Pain odwrócił się i zobaczył przerażoną Yuzu siedzącą na ziemi.

- Czy wszystko w porządku? - spytał, gdy klęknął przy niej. Wzdrygnęła się, gdy jego gładka skóra dotknęła tworzącego się teraz siniaka.

- Przepraszam. - wymamrotała.- O-On wraca... z powrotem po mnie. - szepnęła, zanim zwinęła się w kłębek.

- Yuzu? Kim on jest?

- T-To Nara Daigo. Jest naukowcem, a wszyscy jego badani są... ludźmi. - jęknęła.

- W-Więc eksperymentował na tobie? - zapytał Pain. Yuzu skinęła tylko głową.

Pain uśmiechnął się smutno, po czym objął Yuzu.

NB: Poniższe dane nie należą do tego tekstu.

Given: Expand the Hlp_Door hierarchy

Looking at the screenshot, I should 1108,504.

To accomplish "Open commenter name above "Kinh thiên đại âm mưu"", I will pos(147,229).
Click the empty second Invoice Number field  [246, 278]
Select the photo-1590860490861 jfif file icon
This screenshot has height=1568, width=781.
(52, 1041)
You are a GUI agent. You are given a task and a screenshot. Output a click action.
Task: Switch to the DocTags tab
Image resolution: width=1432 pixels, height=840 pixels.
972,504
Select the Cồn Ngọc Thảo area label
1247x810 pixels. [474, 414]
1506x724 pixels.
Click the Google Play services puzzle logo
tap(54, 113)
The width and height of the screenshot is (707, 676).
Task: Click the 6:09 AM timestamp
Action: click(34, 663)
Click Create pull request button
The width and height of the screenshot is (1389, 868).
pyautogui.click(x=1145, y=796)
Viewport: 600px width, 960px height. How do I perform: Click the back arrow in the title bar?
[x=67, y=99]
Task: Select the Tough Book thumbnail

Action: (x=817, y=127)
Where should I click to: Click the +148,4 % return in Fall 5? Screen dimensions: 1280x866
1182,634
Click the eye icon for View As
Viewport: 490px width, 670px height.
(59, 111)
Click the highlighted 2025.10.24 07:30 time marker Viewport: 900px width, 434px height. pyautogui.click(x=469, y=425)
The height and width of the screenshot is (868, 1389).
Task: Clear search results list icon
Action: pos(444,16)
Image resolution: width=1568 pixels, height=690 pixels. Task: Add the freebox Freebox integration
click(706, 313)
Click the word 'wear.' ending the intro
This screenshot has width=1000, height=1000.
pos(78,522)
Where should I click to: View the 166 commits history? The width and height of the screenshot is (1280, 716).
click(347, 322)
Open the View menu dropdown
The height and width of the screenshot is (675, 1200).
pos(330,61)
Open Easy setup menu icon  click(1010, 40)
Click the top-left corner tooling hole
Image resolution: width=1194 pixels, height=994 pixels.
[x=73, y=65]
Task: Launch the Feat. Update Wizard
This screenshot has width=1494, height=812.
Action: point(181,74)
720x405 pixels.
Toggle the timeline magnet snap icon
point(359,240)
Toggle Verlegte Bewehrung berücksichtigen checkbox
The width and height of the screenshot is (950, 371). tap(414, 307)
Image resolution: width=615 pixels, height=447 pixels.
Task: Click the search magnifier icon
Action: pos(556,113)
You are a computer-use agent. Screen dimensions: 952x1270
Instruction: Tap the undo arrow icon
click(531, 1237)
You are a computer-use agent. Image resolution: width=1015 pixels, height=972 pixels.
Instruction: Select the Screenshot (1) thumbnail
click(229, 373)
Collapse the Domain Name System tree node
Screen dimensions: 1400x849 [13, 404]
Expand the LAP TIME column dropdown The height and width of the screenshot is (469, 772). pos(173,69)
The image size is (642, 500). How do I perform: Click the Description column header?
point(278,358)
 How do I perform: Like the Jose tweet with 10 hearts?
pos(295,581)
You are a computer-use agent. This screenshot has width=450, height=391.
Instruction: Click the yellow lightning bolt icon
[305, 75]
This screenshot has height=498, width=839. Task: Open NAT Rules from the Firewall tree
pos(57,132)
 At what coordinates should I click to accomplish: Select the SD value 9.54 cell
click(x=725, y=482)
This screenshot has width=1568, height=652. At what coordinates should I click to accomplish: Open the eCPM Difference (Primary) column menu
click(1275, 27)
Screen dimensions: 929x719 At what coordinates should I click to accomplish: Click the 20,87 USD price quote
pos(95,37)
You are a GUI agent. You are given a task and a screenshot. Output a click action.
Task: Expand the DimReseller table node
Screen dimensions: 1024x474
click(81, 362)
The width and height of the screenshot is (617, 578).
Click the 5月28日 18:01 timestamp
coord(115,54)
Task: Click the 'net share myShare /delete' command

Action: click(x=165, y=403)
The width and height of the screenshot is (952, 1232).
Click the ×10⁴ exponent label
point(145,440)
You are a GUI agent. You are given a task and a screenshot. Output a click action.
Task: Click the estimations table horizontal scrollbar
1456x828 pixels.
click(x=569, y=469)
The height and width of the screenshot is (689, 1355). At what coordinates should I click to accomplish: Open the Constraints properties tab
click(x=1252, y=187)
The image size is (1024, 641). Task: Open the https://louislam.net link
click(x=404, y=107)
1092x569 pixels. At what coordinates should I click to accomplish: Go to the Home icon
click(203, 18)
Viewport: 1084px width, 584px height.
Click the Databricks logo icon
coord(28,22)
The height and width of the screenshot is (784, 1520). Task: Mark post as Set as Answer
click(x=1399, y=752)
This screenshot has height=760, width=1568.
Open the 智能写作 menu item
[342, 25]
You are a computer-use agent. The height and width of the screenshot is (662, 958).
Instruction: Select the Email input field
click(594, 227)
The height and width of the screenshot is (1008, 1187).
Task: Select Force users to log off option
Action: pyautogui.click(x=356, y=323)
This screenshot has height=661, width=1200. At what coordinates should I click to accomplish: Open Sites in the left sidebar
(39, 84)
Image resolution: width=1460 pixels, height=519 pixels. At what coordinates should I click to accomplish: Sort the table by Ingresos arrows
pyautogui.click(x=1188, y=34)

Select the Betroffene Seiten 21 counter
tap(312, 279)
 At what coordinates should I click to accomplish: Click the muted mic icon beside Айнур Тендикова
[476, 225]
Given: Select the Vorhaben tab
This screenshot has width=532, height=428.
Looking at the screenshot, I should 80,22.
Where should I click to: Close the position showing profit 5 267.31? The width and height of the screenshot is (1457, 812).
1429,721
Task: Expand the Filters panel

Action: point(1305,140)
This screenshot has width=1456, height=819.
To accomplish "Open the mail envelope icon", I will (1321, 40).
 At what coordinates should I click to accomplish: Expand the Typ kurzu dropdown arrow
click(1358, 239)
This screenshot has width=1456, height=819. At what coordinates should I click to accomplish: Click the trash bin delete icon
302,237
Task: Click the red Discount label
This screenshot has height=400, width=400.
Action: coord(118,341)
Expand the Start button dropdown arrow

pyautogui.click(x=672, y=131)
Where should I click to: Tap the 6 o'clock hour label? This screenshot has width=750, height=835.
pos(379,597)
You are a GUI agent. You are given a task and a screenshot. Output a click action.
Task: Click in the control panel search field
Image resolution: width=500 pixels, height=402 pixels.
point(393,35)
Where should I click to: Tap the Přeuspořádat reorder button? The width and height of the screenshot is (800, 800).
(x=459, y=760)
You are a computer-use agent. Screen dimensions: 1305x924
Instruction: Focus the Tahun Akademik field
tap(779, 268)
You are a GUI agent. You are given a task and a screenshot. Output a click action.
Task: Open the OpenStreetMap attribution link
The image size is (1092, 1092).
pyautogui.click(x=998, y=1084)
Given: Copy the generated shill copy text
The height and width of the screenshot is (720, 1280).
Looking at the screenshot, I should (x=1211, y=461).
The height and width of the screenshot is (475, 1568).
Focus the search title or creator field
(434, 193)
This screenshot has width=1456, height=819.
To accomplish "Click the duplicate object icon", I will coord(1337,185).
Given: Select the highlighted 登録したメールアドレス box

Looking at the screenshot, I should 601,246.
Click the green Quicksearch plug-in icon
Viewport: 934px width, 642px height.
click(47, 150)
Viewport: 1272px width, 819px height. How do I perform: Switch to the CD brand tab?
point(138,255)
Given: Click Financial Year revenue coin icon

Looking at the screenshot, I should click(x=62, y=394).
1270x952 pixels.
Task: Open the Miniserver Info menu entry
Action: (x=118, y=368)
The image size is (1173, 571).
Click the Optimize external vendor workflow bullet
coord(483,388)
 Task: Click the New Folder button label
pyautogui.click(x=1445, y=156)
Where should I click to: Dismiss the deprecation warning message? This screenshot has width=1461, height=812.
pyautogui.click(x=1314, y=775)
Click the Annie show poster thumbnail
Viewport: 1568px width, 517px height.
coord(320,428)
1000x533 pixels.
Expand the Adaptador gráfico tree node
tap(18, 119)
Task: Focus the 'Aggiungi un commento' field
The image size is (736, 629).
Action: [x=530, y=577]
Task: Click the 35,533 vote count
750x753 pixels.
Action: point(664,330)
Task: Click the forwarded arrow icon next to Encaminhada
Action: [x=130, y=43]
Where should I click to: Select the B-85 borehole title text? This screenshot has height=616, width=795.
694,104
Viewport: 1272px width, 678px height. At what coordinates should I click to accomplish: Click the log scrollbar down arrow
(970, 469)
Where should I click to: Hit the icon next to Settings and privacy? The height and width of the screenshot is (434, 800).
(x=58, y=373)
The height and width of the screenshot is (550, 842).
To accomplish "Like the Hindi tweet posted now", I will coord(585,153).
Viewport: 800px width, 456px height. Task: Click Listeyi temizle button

- Yuzu... będę cię chronił. Kocham Cię. - szepnął ostatnie słowa, które sprawiły, że Yuzu spojrzała na niego zszokowana.

- Co?! - zapytała.

- To co słyszałaś. - oznajmił.

- Pain...?

- Tak? - miał nadzieję, że powie coś konkretnego.

- Też cię kocham. - uśmiechnęła się dziewczyna. Pain pocałował ją krótko i gdy spojrzał jej w tęczówki, powiedział:

"- Zawsze będę Cię chronił". 

(⺣◡⺣)♡*


┴┬┴┤( ͡° ͜ʖ├┬┴┬

Mogłoby być dłuższe i zrobiłabym z tego jakąś konkretną serię, ale miałam wątpliwości co do tego. Zaczęłabym tą serią i pewnie bym jej nie skończyła - dlatego całe opowiadanie zmieściłam w krótkiej historii.